## ДАННЫЙ ОТРЫВОК:
####################

В истории разоблачения связей ЦРУ с «Конгрессом защиты свободы культуры» роль КГБ осталась в тени, что позволяло играть в «полное неведенье» руководству советской культуры, делавших небезуспешные попытки вынудить видных деятелей «Конгресса» играть «на две стороны». Игоря Стравинского не раз зазывали в СССР. Он приехал в 1963-м.
Визит означал, что «Стравинского разрешили», вскоре музыка многих советских фильмов «расцвела» авангардными вариациями на темы «Соловья» и «Жар-птицы» «главного музыкального авангардиста мира».
В 65-м с коротким визитом в Союз прибыл сам Николай Набоков, дал серию закрытых концертов «для избранных». Интересно, кем и как ощущали себя в Москве Стравинский и Набоков[3 - В ходе того памятного визита в Москву, на «умный» вопрос какая из птиц (имея в виду названия музыкальных произведений композитора) ему больше нравится, Стравинский ответил: «Двуглавый орел».].? Шпионами-диверсантами? Николая Набокова пригласили в СССР еще раз дать большое концертное турне… в августе 68-го. Узнав о танках в Праге, Набоков отказался ехать. Даже для такого авантюриста подобный кунштюк оказался чересчур эксцентричным.
Подчеркну: не ЦРУ придумало авангардистские направления искусства. Они зародились сами, как закономерный этап развития живописи и музыки в своем роде являясь отражением друг друга. Как эстетический манифест нонконформизма, отрицания буржуазной эстетики розовощеких младенцев с рекламы мыла или белозубых улыбок реклам зубных паст. Естественно, от «паузы, которая освежает».
Отказ от всякой фигуративности, уход в абстракцию абсолютно непонятной обывателю. «Экспрессивные абстракционисты» считали себя бойцами контркультуры, противостоящей миру потребления, буржуазной пошлости, а то и вовсе капитализму, называя своё течение «подпольным». Совсем как в русском авангарде начала ХХ века. Сами того не зная, Ротко сотоварищи заново открыли приемы малоизвестной Ольги Розановой, не говоря о классиках супрематизма и абстракционизма. Форма всегда отражает скрытое в ней идейное содержание, потому и последовал стилистический повтор.
Парадоксально, но именно «острие капиталистического строя» ЦРУ сделало их мейнстримом. «Не можешь победить – возглавь!» Самим художникам организация, обеспечившая их грандиозный успех, до середины 60-х оставалась неизвестной. На личной судьбе большинства творцов неожиданный успех, популярность и немыслимые гонорары повлияли роковым образом. Многие спились или «сторчались» на наркотиках, не дожив до 50 лет. Считавший себя «левым», «почти коммунистом» Ротко покончил с собой, не в силах пережить шок от нежданного богатства и популярности среди буржуа.

####################

[Записи поиска элементов]
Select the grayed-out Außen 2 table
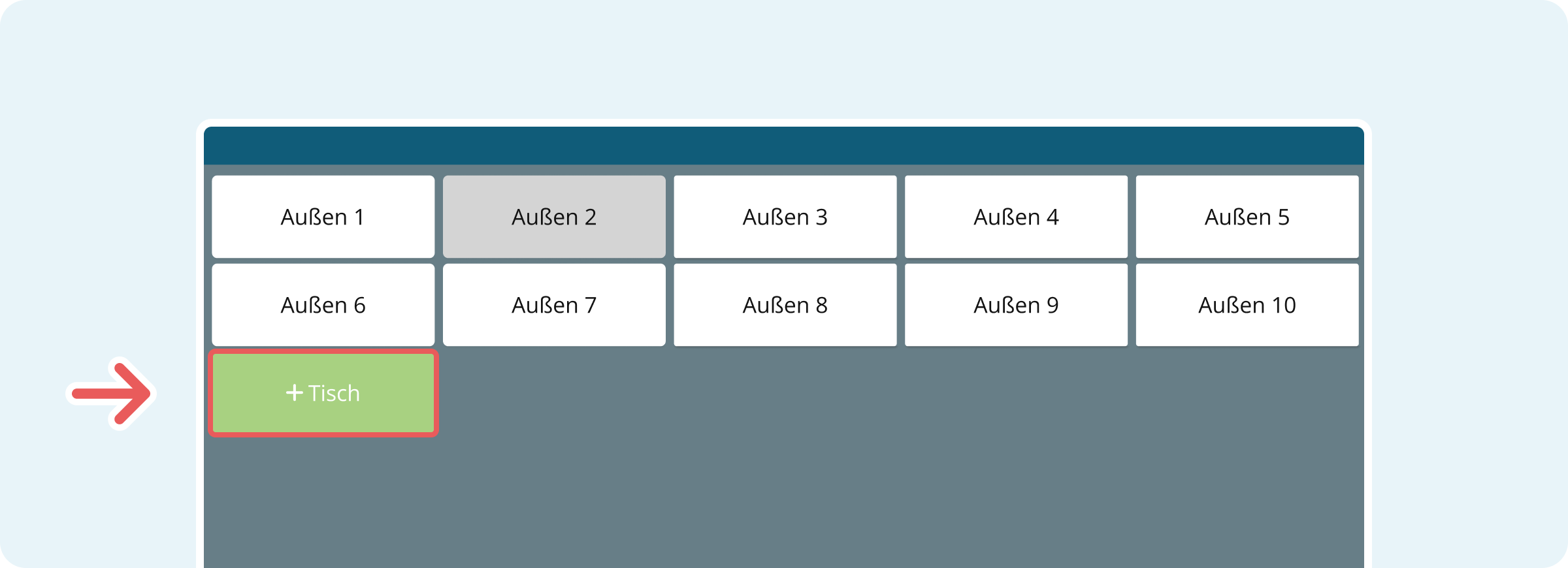tap(554, 217)
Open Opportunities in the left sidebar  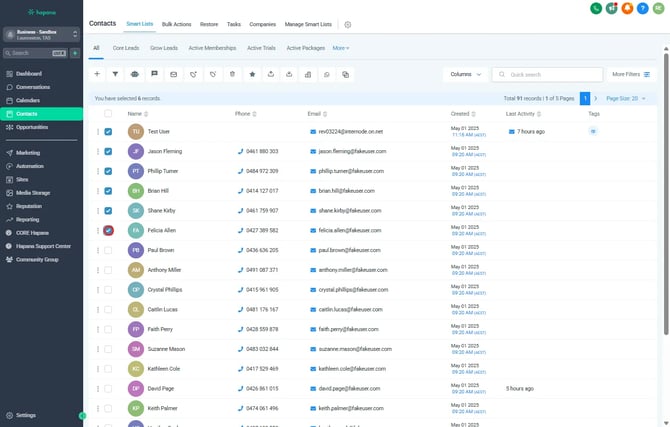(32, 127)
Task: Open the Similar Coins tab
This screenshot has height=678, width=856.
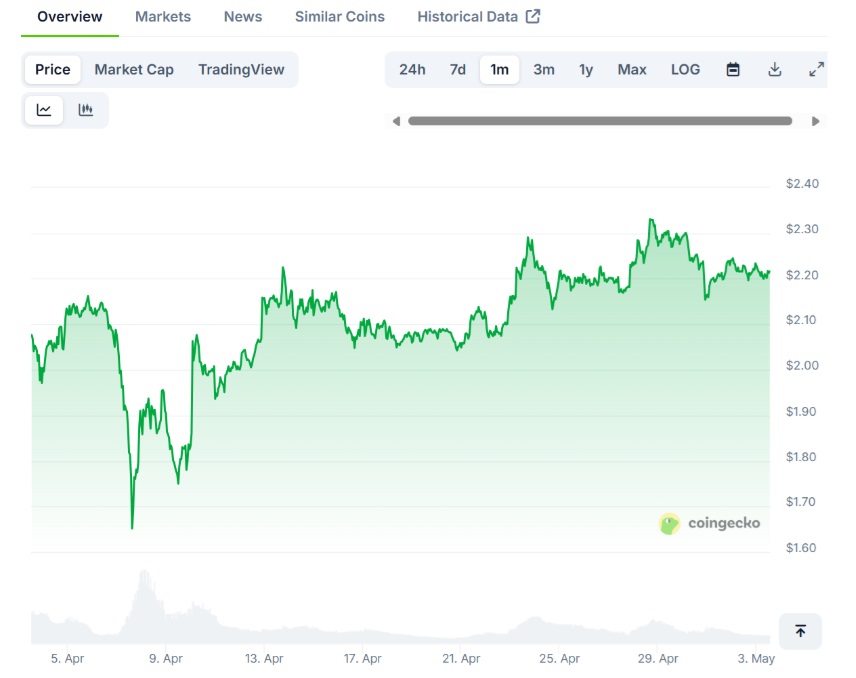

####################

## УСЛОВИЯ УПРАЖНЕНИЯ:
1. Перепишите дословно фрагмент отрывка об авангарде и ЦРУ от слов «Парадоксально, но именно» до слов «популярности среди буржуа.» включительно.
2. Назовите всех людей, которые упомянуты в отрывке об авангарде и ЦРУ по имени или фамилии.

## ОТВЕТЫ К ЗАДАНИЯМ:
1.
Парадоксально, но именно «острие капиталистического строя» ЦРУ сделало их мейнстримом. «Не можешь победить – возглавь!» Самим художникам организация, обеспечившая их грандиозный успех, до середины 60-х оставалась неизвестной. На личной судьбе большинства творцов неожиданный успех, популярность и немыслимые гонорары повлияли роковым образом. Многие спились или «сторчались» на наркотиках, не дожив до 50 лет. Считавший себя «левым», «почти коммунистом» Ротко покончил с собой, не в силах пережить шок от нежданного богатства и популярности среди буржуа.

2. Игорь Стравинский, Николай Набоков, Ротко, Ольга Розанова